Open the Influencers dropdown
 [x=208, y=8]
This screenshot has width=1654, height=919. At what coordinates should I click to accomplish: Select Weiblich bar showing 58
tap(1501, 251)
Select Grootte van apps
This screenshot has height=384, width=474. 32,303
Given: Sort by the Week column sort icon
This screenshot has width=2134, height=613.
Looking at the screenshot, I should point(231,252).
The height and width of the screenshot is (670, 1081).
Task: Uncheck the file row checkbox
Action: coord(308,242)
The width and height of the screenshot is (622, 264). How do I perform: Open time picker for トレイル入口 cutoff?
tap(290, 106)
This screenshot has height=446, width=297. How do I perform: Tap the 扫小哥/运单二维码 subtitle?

Instructions to follow: All of the records above are to be printed again exactly as they appear.

Task result:
Open the Influencers dropdown
 [x=208, y=8]
This screenshot has width=1654, height=919. At what coordinates should I click to accomplish: Select Weiblich bar showing 58
tap(1501, 251)
Select Grootte van apps
This screenshot has height=384, width=474. 32,303
Given: Sort by the Week column sort icon
This screenshot has width=2134, height=613.
Looking at the screenshot, I should point(231,252).
The height and width of the screenshot is (670, 1081).
Task: Uncheck the file row checkbox
Action: coord(308,242)
The width and height of the screenshot is (622, 264). How do I perform: Open time picker for トレイル入口 cutoff?
tap(290, 106)
This screenshot has height=446, width=297. How do I perform: Tap the 扫小哥/运单二维码 subtitle?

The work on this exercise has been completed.